More On: Fusion
Its effects go far beyond Earth and could even change how we travel to space in the future.
The U.S. Department of Energy said on Tuesday that a thermonuclear fusion experiment at the National Ignition Facility in Livermore, California, had produced a net gain of energy. The result was called one of the most important scientific discoveries of the 21st century and the first step toward the holy grail of a cheap, plentiful source of clean energy. The news went back and forth between the media. I had a very short time on both NBC and MSNBC to explain what it meant.
But what's the point? Is it true that the results are as great as the Department of Energy says they are? How long will it be before everyone has a Mr. Fusion in their kitchen?
Core fusion concepts
I am a professor in the Physics and Astronomy Department at the University of Rochester. I also work as a scientist at the Laboratory for Laser Energetics, which is just south of campus. The Department of Energy gives the Laboratory $30 million per year to make it the best place to study laser fusion. It's like the little brother or sister of the National Ignition Facility. It's where a lot of ideas are tested before they go to Livermore. The LLE's lasers can fire once an hour, but the NIF's can only fire about once a day.
I have spent more than 20 years watching the push for fusion from this vantage point. I can tell you that Tuesday's announcement is, without a doubt, a very big deal.
The core of the Sun is where thermonuclear fusion reactions happen. When you squeeze together four hydrogen nuclei, each with one proton, you get a helium nucleus with two protons and two neutrons. E = mc2 shows that they give off some energy in the process. The Sun is able to do this by using the force of its heavy mass, which is 330,000 times the mass of the Earth. Because of this, the core of the Sun gets hotter than 10 million degrees Kelvin. This makes pressures that smash the hydrogen nuclei together hard enough for the needed nuclear transformation to happen.
As soon as physicists realized that this was how the Sun made energy, they started to dream of getting the same process to work on Earth. But scientists don't have 330,000 Earths' worth of mass to get things going, and it's been a joke in the fusion science community for a long time that fusion is always 20 years away, no matter when you ask. First, scientists tried to make the pressures they needed by using magnetic fields. Later, they realized that they could make the squeeze by having two laser beams come together. No matter what method is used, what's important is that someone, somewhere, has been working on fusion in a lab since the 1950s. The process has been hard, and moving forward has been slow.

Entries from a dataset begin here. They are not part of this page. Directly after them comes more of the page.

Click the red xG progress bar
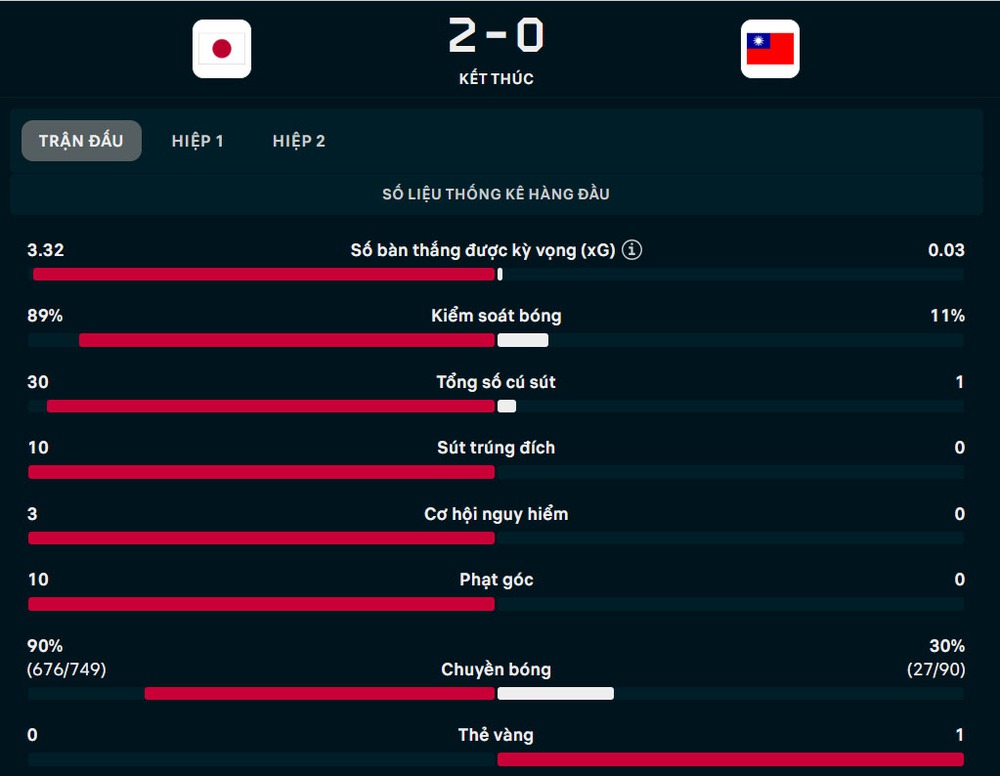This screenshot has width=1000, height=776. click(264, 274)
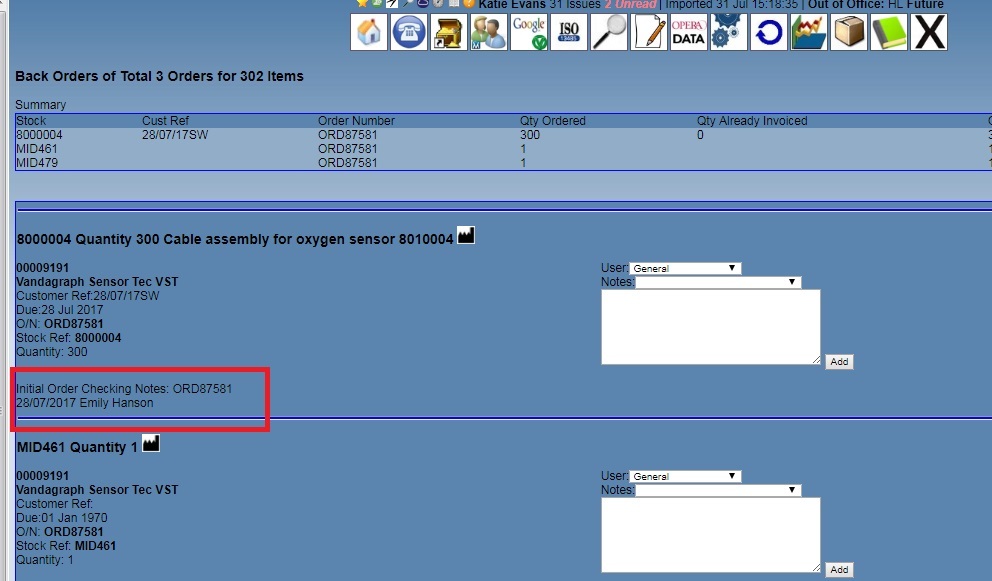The height and width of the screenshot is (581, 992).
Task: Click the magnifying glass search icon
Action: click(x=609, y=32)
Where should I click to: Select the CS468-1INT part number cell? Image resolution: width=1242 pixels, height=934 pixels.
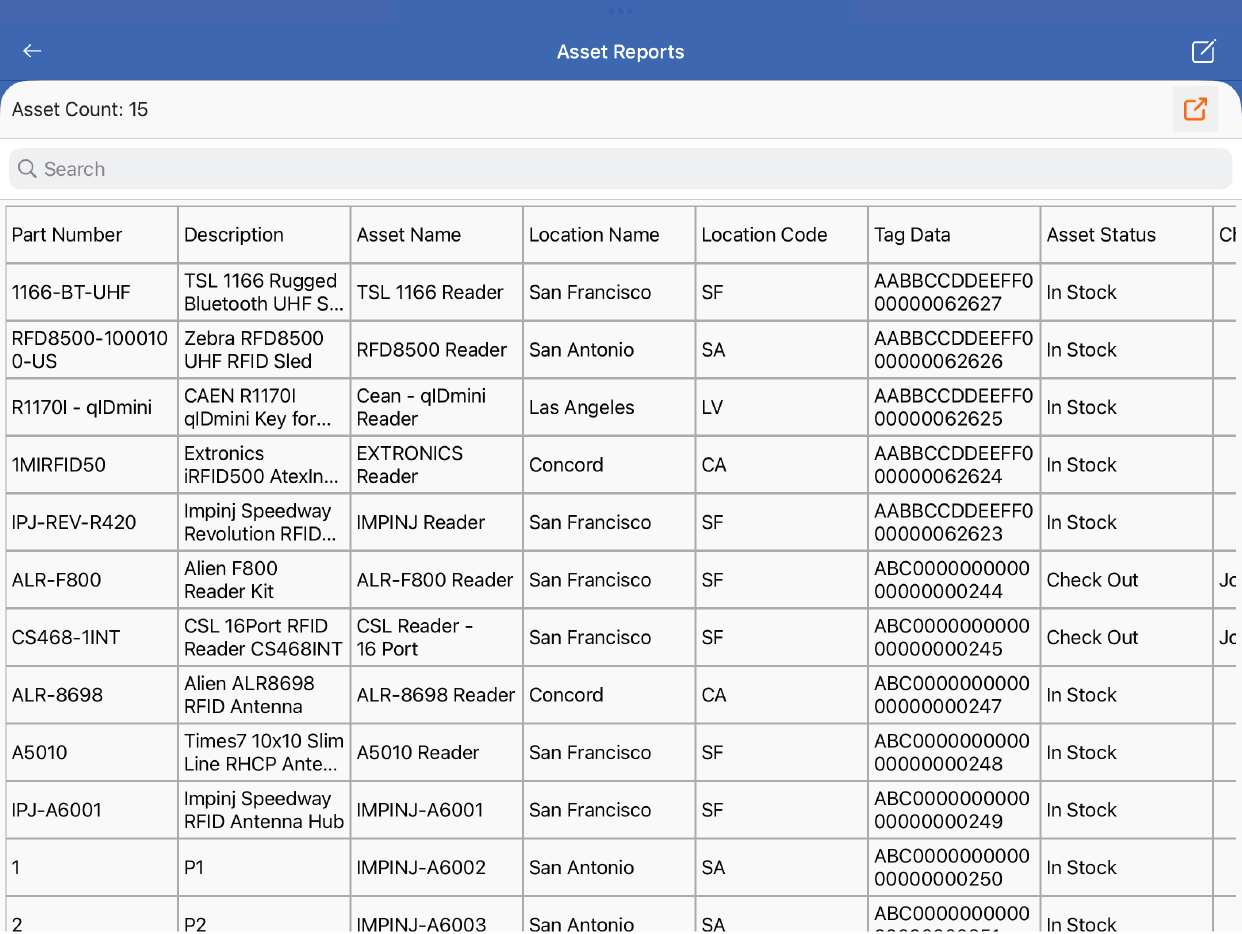(x=66, y=638)
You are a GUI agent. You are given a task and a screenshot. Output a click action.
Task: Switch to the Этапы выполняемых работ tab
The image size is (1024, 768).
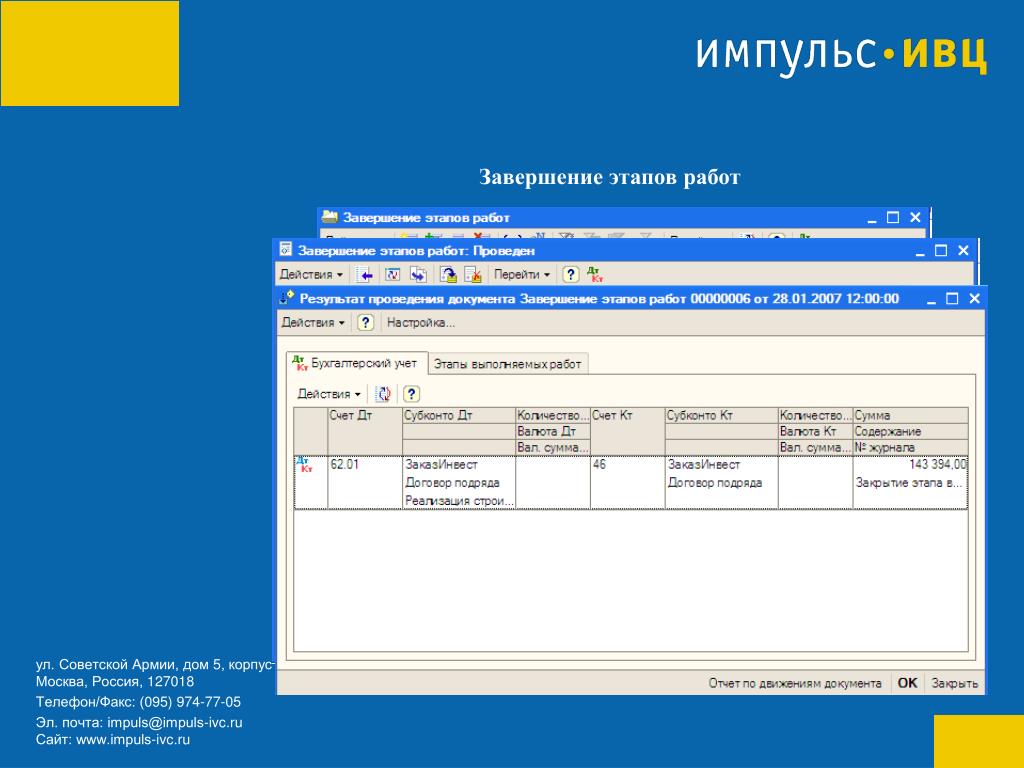[x=507, y=364]
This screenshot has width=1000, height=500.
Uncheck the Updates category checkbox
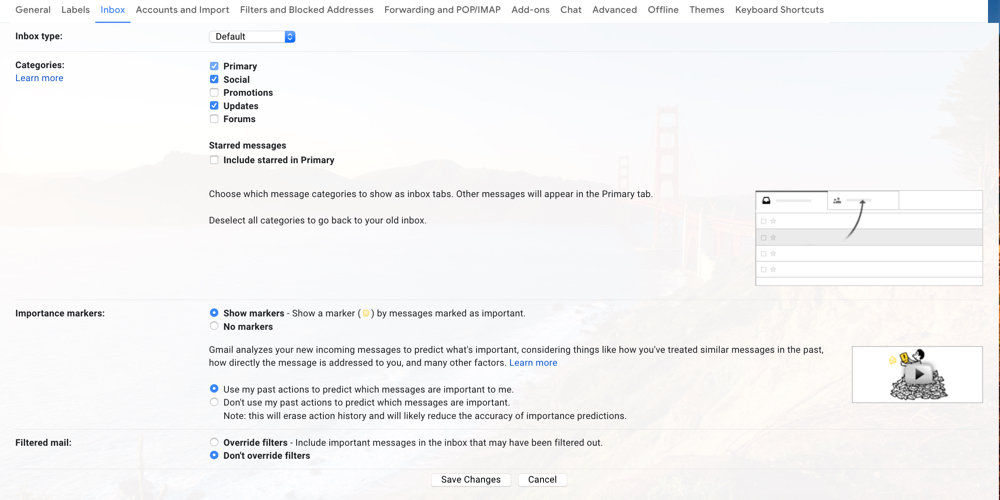coord(214,106)
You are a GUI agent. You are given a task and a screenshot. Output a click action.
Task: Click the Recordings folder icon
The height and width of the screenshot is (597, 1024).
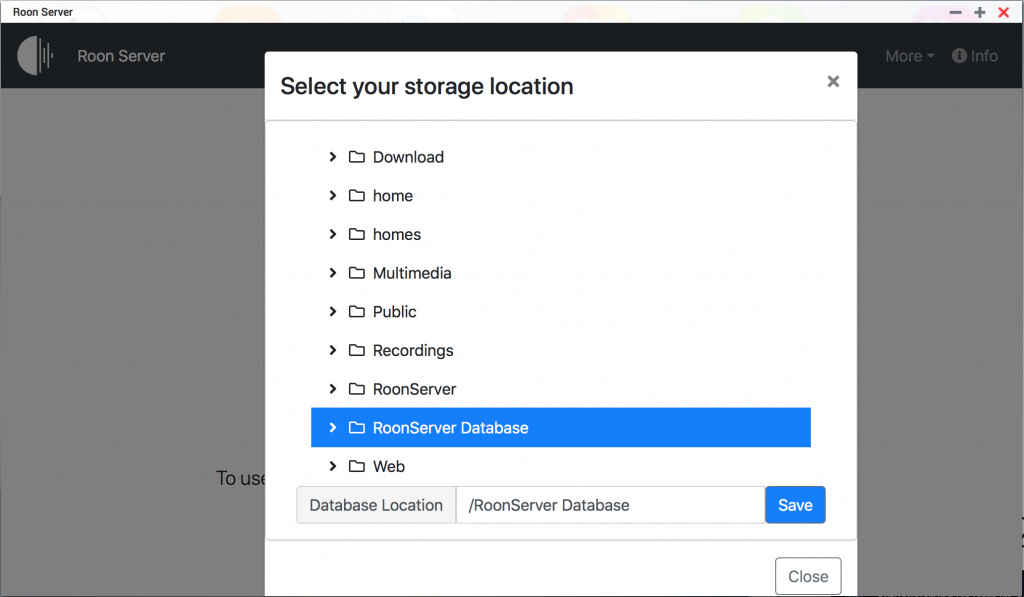[356, 350]
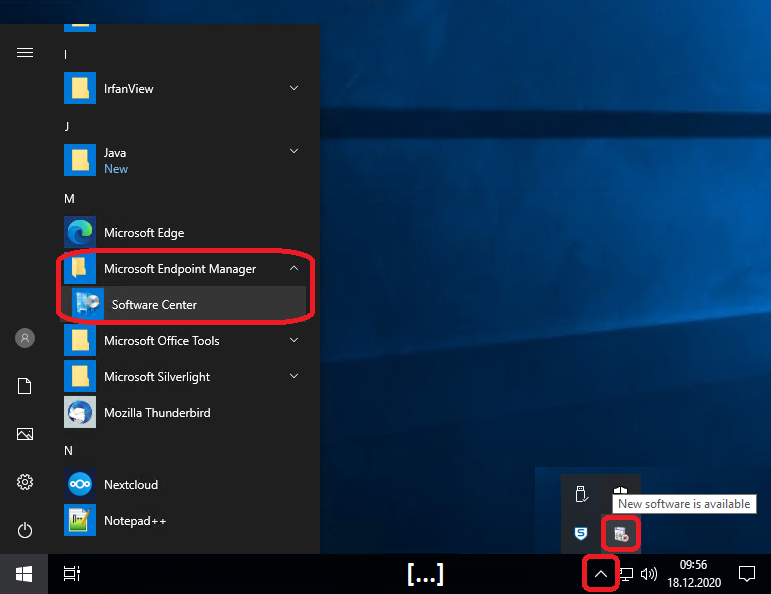Expand the IrfanView folder
The height and width of the screenshot is (594, 771).
click(294, 89)
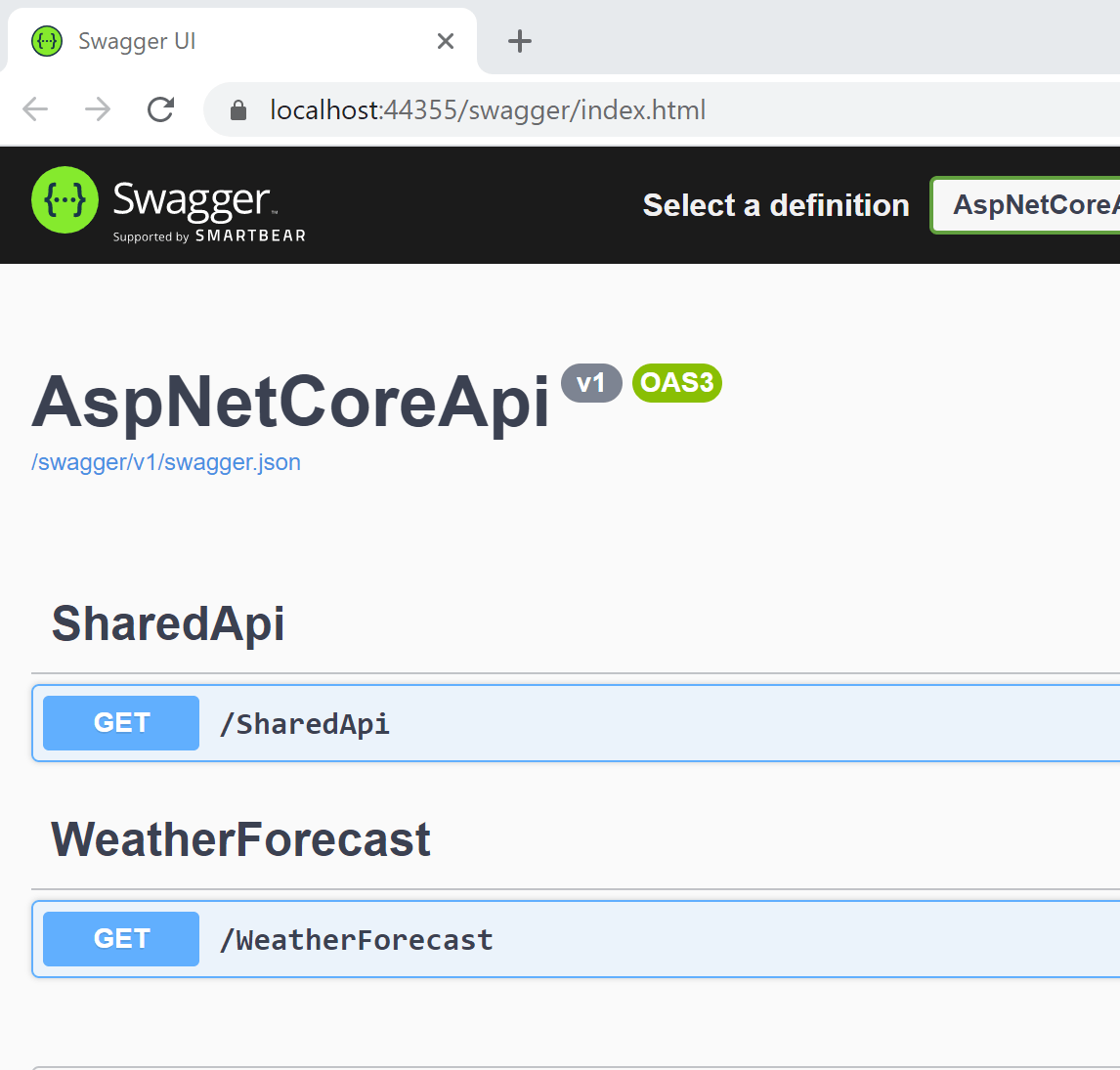Screen dimensions: 1120x1070
Task: Collapse the SharedApi section header
Action: 168,623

It took decades, but we finally gained energy
Even though magnetic fusion and laser fusion (also called inertial confinement) have been fighting for the top spot, neither method has reached a point where the energy gained from fusion reactions is more than the energy used to start them. In other words, there was no net gain in energy.
When the Department of Energy decided to build the National Ignition Facility at the start of this century, it became the oldest laser fusion machine in the world. Everyone thought that net energy gain would happen within a few years because it was so big. But at first, the Facility didn't live up to these promises. Laser energy meant for the target, a tiny capsule of deuterium and tritium, was being deflected away by the plasma made when the capsule exploded. Some people thought that getting fusion to happen in the lab was just impossible after these early failures. Maybe the process was just too hard to figure out and had too many unstable parts that could stop fusion from happening.
But, in the end, the scientists at the National Ignition Facility won. They worked and reworked the plans for their experiments — the laser pulse, the fuel capsule, and anything else they could think of — with patience and creativity, and slowly got closer to their goal. Finally, they set off a thermonuclear ignition that went out of control. Once the deuterium-tritium fuel started to burn, it was like lighting a match: it gave off more energy than it took to start the thermonuclear reactions. With this result, the first part of the old "20-year" joke is finally over. Scientists who study fusion have been waiting 50 years for this big step, and now it's in the past.
So, when will fusion power stations start making all the energy the world needs in a way that is clean and cheap? Well, about 20 years from now. But we can now reach the goal. Before, we didn't even know if it was possible to make fusion in the lab. We now know that it is. To move forward, there are a lot of technical and engineering problems that need to be solved. That will take longer than 10 years, but 20 or 30 years is now a realistic time frame for making a commercial reactor that works. Now that we know it's possible, nothing can stop us from doing it.
It's hard to imagine what would happen if something like this happened. Imagine what the world could do if it had a nearly unlimited supply of cheap, clean energy. What might we be able to do? How could we move forward? The effects are out of this world. With nuclear fusion rockets, it would be possible to speed up and slow down all the way to Mars and the rest of the solar system. Instead of taking six to nine months to get to Mars, you could keep your motor on and speed up and slow down at 1G. This would get you there in just a few weeks. So, yes, getting fusion to start is a game changer in many ways.